Par la vérité de Dieu, j’ai été inhumain. Je n’ai pas écouté mon ami, j’ai écouté mon ennemi. Alors, quand j’attrape l’ennemi d’en face, quand je lis dans ses yeux bleus les hurlements que sa bouche ne peut pas lancer au ciel de la guerre, quand son ventre ouvert n’est plus qu’une bouillie de chair crue, je rattrape le temps perdu, j’achève l’ennemi. Dès sa seconde supplication des yeux, je lui tranche la gorge comme aux moutons de sacrifice.
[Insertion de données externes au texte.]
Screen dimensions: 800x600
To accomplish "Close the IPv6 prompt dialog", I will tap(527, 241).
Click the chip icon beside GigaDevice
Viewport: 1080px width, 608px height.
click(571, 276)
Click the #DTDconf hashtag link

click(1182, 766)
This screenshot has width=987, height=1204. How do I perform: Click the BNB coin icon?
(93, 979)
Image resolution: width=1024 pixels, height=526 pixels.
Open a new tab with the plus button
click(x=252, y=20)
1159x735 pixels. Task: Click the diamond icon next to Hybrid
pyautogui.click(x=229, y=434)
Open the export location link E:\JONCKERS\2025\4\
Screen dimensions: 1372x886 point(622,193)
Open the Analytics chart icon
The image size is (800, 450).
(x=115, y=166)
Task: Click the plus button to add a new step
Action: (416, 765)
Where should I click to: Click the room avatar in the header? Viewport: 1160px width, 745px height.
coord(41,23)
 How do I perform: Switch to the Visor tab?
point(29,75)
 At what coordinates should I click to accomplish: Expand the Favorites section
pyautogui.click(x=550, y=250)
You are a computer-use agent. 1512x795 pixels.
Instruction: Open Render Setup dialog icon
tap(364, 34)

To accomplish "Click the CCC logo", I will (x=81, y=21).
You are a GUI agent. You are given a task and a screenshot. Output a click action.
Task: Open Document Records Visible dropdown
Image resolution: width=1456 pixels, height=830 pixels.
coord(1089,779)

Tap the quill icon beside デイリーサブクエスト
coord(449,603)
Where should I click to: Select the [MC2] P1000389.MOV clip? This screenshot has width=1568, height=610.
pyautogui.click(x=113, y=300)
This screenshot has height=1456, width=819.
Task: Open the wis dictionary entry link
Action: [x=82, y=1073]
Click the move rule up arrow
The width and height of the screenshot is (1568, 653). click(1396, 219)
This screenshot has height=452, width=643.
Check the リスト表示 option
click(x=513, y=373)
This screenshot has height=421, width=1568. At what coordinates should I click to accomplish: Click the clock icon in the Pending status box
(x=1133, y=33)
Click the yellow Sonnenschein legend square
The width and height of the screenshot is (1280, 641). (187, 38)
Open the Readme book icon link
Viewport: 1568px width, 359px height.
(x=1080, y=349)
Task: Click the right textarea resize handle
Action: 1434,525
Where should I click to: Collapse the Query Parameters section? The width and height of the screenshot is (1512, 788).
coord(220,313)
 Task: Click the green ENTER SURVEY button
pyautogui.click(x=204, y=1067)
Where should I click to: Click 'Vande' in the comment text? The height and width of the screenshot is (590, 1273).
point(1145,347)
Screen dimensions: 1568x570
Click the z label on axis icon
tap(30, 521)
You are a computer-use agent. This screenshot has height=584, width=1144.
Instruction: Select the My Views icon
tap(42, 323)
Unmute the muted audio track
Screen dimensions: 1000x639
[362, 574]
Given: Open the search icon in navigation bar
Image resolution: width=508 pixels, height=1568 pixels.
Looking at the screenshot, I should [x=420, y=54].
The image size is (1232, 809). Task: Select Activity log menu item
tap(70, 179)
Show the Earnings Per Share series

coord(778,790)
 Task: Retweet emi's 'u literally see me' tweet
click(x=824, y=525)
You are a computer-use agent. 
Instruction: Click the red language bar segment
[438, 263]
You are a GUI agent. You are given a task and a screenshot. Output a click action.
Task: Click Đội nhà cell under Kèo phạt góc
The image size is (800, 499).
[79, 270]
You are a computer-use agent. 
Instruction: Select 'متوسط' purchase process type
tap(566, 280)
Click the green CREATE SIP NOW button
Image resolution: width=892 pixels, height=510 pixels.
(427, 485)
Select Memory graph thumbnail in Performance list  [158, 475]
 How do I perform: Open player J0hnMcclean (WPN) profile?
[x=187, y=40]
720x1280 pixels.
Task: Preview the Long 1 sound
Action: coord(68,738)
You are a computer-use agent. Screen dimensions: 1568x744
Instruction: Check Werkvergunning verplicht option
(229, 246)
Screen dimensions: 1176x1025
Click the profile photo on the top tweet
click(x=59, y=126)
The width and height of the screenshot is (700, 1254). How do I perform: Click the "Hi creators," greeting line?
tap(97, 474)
Ce que je n’ai pas fait pour Mademba Diop, je le fais pour mon ennemi aux yeux bleus. Par humanité retrouvée.
Et puis je lui prends son fusil après lui avoir coupé la main droite au coupe-coupe. C’est long et très, très difficile. Quand je rentre chez nous en rampant, passant sous les barbelés, les piques de bois hérissant la boue gluante, quand je retourne à notre tranchée ouverte comme une femme à la face du ciel, je suis couvert du sang de l’ennemi d’en face. Je suis comme une statue de boue et de sang mêlés et je pue tellement que même les rats me fuient.
Mon odeur est celle de la mort. La mort a l’odeur du dedans du corps projeté hors du vase sacré. À l’air libre, le dedans du corps de tout être humain ou animal se corrompt. De l’homme le plus riche au plus pauvre, de la femme la plus belle à la plus laide, de l’animal le plus sage au plus sot, du plus puissant au plus faible. La mort, c’est l’odeur décomposée du dedans du corps, et même les rats prennent peur quand ils me sentent arriver rampant sous les barbelés. Ils redoutent de voir la mort bouger, s’avancer vers eux, alors ils me fuient. Ils me fuient aussi chez nous dans la tranchée, même quand je lave mon corps et mes habits, même quand je crois me purifier.